Bird experts told Baker yellow-throated warblers are usually found in "the tops of the palm groves of the Gulf of Mexico." The farthest north they usually go is southern Pennsylvania and northern Missouri — and only during the summer.
Baker suspects a storm pushed Wobbly north into Nova Scotia.
"[Wobbly] actually chose us. I don't know why or if that's accurate or not, but it came and it was getting pretty desperate and it was scrambling around for what it could find," he said.
According to the Cornell Lab of Ornithology, yellow-throated warblers prefer to dine on spiders and other insects — hard to find outdoors during a Nova Scotia winter.
"It would have been a long wait until spring, until spider season," said Baker.
The Bakers weren't sure where they could find a steady supply of spiders through the winter so they went with the next best insect, crickets.
The hungry little bird gobbled up the 25 or so crickets the Bakers first purchased.
"So when those crickets were gone we got more, and more, and more, and more. It eats about 500 crickets a week," said Baker.
"It's quite amazing to sit and marvel at where these crickets disappear to."
Wobbly's been riding out the winter in a corner of the couple's shed. They installed a heat lamp there to provide some extra warmth.

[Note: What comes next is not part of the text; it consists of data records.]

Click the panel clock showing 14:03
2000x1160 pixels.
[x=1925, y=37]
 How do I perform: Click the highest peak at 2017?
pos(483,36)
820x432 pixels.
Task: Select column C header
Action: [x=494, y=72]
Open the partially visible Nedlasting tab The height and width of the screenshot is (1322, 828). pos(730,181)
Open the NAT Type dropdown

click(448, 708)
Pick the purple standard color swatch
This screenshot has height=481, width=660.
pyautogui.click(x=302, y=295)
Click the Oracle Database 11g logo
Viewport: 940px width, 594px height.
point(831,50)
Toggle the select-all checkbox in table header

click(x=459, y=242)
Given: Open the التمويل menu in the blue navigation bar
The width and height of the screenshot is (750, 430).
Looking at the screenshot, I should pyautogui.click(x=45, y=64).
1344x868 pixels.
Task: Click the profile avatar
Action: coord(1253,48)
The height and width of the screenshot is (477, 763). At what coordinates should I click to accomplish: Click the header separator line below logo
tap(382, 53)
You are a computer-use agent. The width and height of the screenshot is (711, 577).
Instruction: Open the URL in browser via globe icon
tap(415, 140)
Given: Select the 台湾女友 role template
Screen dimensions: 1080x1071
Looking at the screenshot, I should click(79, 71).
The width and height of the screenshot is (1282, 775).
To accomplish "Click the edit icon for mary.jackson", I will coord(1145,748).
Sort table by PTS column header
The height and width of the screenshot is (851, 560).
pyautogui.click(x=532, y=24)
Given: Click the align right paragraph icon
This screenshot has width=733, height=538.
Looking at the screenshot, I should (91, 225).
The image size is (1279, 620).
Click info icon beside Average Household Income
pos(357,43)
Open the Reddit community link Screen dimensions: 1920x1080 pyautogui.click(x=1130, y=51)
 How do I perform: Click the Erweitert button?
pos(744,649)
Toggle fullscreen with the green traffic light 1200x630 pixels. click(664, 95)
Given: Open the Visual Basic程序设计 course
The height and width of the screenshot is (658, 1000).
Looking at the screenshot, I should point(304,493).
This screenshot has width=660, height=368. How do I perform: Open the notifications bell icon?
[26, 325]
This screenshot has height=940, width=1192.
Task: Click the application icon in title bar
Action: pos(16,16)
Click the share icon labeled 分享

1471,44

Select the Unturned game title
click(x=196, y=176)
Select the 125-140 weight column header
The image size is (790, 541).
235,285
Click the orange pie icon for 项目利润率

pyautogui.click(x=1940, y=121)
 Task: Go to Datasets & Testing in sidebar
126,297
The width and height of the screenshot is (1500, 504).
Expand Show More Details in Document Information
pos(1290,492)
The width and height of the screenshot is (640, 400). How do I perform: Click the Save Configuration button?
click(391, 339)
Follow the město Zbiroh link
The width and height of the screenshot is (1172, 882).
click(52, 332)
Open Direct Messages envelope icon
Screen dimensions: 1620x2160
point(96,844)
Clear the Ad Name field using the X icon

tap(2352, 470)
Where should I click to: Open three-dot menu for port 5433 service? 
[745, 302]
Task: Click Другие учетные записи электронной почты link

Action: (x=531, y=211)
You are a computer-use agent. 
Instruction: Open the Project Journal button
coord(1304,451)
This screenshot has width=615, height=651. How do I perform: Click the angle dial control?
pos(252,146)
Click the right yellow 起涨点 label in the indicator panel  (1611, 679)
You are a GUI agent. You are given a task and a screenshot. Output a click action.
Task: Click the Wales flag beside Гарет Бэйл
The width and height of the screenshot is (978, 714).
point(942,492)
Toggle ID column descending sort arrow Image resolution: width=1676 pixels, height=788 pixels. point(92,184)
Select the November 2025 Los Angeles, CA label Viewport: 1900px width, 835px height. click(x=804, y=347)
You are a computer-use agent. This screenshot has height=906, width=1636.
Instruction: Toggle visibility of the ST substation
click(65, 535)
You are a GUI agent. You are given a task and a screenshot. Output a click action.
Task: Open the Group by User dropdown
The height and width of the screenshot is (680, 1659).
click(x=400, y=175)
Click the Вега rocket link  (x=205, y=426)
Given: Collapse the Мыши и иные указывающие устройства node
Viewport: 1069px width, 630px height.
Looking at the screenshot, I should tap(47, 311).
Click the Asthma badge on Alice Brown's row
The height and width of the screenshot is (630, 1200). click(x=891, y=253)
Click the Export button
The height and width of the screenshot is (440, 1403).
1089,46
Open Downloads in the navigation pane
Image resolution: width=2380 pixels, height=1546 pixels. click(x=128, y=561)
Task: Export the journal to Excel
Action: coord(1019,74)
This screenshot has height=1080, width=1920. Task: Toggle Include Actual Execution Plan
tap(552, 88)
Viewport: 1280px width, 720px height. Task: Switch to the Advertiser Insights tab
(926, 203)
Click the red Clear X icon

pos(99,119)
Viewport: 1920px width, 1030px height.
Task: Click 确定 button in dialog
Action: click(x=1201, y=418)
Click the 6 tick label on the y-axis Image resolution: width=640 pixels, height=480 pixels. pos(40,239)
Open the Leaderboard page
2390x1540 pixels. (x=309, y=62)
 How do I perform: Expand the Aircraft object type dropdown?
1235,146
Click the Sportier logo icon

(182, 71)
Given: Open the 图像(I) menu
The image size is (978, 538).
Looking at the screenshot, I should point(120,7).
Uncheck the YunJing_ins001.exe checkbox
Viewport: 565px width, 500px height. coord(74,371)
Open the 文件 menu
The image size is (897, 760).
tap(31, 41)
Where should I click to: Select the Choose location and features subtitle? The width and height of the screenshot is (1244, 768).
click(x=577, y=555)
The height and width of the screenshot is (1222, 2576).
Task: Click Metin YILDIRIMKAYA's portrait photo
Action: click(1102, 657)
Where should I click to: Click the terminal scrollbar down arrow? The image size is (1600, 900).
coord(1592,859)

As the bird grew stronger and less wobbly, Baker started to leave the door to the shed open so the bird could come and go.
He said the bird now spends most of its time outside but still returns to feed on crickets, sunflower seeds and suet. It also heads back to the shed when the temperatures drop. Now that spring has arrived, at least on the calendar, Baker hopes Wobbly will let bird instinct take over.
"The best thing I can hope for is that we'll keep her alive through the winter and she'll quite likely stay all summer," he said.
"Most of the people who know a great deal about birds predict that she'll migrate in the fall."